Assistant Dean Joseph W. Gardella said last night that the Committee selecting the Gay Lecturer, who must receive Corporation approval, was unsure of Reuther's "qualifications." Gardella added that he and Dean George P. Berry then decided that Reuther "would be wholly inappropriate for a number of reasons," but he did not elaborate.
However, another member of the Committee, which is chaired by Gardella, disclosed that "the Committee was of the opinion that Reuther was a proper candidate for the Gay Lectureship." He added that the group then submitted his name to Berry, who decided that although the labor leader would be interesting for the students, he would not be suitable for the post of Gay Lecturer.
Student opinion was in favor of inviting Reuther to deliver the annual series, given last year by Supreme Court Justice Felix Frankfurter, the Committee member continued, and this may have been a factor in the decision of the Department of Preventive Medicine in asking him.

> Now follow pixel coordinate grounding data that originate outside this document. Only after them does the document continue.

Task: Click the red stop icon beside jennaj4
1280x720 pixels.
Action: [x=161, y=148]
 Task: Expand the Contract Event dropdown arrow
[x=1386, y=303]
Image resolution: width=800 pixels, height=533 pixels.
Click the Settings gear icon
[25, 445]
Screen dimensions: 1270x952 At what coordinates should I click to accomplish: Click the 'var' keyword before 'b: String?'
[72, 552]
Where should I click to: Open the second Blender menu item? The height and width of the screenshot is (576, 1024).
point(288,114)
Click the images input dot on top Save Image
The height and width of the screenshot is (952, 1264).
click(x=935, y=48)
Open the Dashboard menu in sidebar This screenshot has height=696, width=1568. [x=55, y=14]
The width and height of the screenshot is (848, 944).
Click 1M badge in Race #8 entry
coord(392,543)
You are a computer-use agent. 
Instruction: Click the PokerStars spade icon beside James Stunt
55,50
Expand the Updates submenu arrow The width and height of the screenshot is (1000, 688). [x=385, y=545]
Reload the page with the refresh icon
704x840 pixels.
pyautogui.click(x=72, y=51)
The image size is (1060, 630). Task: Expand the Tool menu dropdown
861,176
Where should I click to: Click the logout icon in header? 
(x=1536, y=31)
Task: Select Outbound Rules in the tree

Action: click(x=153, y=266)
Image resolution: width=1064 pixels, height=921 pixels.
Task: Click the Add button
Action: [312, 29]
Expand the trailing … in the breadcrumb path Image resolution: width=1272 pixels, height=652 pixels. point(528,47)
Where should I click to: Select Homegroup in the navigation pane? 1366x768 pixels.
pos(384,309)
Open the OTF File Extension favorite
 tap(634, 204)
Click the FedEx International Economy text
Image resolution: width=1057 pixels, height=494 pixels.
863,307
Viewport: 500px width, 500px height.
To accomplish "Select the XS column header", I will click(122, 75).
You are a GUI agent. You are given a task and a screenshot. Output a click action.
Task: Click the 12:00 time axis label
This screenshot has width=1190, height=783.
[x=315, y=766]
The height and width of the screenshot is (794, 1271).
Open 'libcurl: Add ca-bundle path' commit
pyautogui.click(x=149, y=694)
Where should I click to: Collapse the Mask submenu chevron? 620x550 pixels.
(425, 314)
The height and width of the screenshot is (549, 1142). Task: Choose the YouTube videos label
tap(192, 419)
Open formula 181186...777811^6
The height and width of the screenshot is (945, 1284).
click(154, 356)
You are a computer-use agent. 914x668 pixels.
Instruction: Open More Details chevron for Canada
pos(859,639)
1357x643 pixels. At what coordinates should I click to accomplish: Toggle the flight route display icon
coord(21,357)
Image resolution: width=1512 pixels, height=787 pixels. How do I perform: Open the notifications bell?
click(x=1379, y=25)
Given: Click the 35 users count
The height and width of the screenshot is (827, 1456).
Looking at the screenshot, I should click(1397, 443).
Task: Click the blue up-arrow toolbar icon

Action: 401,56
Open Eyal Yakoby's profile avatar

According to Gardella, Reuther, if he accepts the invitation, will probably speak on "how labor regards medicine," and what labor expects of the medical profession. Earlier this year, one of the medical advisers of the AFL-CIO lectured at the Medical School on the health program set up for UAW members in Detroit.
Reuther will most likely reply to the offer within a week. The former President of the United Auto Workers gave a lecture series in the fall on the problems of labor in American at Yale, where he was received by the student body with mixed reactions.